UKIP leaders past and present clash over whether party should accept EDL founder ‘Robinson’
Posted by PTR on September 24, 2018 · Leave a Comment
Former UKIP leader Nigel Farage has clashed bitterly with present leader Gerard Batten over whether the party should allow EDL founder Stephen Yaxley-Lennon – aka ‘Tommy Robinson’ – to become a member. Anyone who has been in the EDL, or certain other proscribed ‘extremist’ groups such as the National Front or British National Party, is banned by UKIP’s constitution from joining the party.
Batten and some of UKIP’s Islam-obsessed faction – notably Lord Pearson of Rannoch – were keen to recruit ‘Robinson’, but Farage and his allies are concerned by the EDL founder’s criminal record and yobbish style.
Caroline Jones – former UKIP leader in the Welsh Assembly – has already quit the party and returned to the Conservatives because of Batten’s anti-Islam stance, but UKIP has managed to win back some former officials who had defected to Anne Marie Waters’ For Britain Movement – including her former deputy Jeff Wyatt.
While losing some of her original supporters, Ms Waters has won over several ex-BNP activists including former council candidate Robert Baggs, election guru Eddy Butler, 2004 London Mayoral candidate Julian Leppert, former Tower Hamlets organiser Jeff Marshall, and former West Midlands regional organiser Keith Axon.

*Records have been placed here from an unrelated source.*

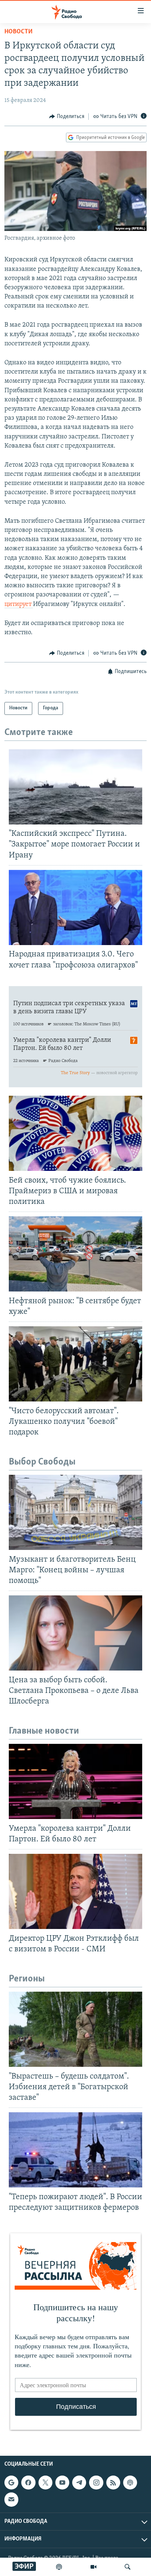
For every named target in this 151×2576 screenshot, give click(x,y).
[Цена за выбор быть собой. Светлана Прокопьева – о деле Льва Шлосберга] (75, 1633)
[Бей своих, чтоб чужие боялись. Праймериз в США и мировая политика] (75, 1133)
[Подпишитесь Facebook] (28, 2482)
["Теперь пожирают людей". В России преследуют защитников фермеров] (75, 2149)
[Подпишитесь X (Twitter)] (45, 2482)
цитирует (18, 604)
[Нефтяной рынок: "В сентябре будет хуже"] (75, 1253)
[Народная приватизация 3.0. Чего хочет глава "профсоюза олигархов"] (75, 907)
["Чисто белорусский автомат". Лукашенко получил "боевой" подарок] (75, 1363)
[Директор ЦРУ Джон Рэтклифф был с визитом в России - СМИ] (75, 1891)
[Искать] (128, 2567)
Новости (18, 32)
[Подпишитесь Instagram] (96, 2482)
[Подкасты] (130, 2482)
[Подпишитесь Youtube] (62, 2482)
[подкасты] (59, 2567)
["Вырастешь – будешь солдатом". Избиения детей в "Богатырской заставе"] (75, 2029)
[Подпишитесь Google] (11, 2482)
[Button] (66, 116)
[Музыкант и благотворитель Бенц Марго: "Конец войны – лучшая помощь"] (75, 1512)
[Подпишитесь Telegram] (79, 2482)
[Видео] (93, 2567)
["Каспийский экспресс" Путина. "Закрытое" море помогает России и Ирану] (75, 786)
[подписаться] (11, 2499)
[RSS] (113, 2482)
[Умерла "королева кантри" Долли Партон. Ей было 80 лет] (75, 1781)
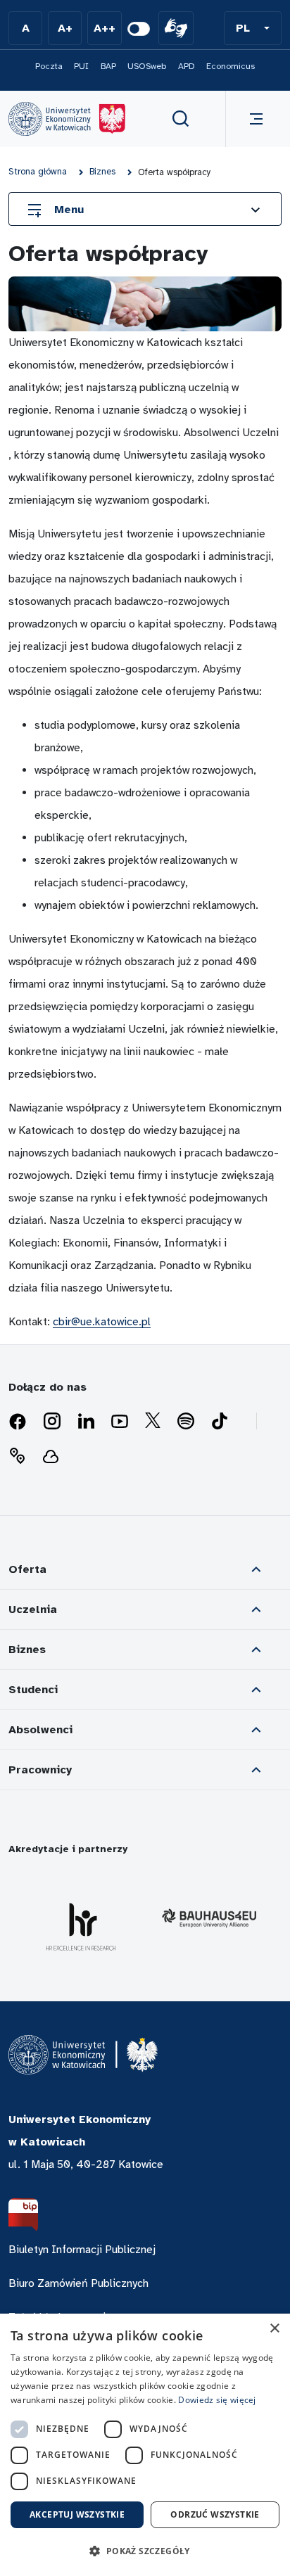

Last Saturday Farage upstaged his old party by speaking at a rally in Bolton alongside former Brexit minister David Davis and Labour MP Kate Hoey, launching a cross-party effort to prevent ‘betrayal of Brexit’. Farage will speak at a series of further rallies for the ‘Leave Means Leave’ campaign across the country. Joining him on these platforms will be a range of speakers including Tory MP Jacob Rees-Mogg and Tim Martin, owner of the Wetherspoons chain of pubs.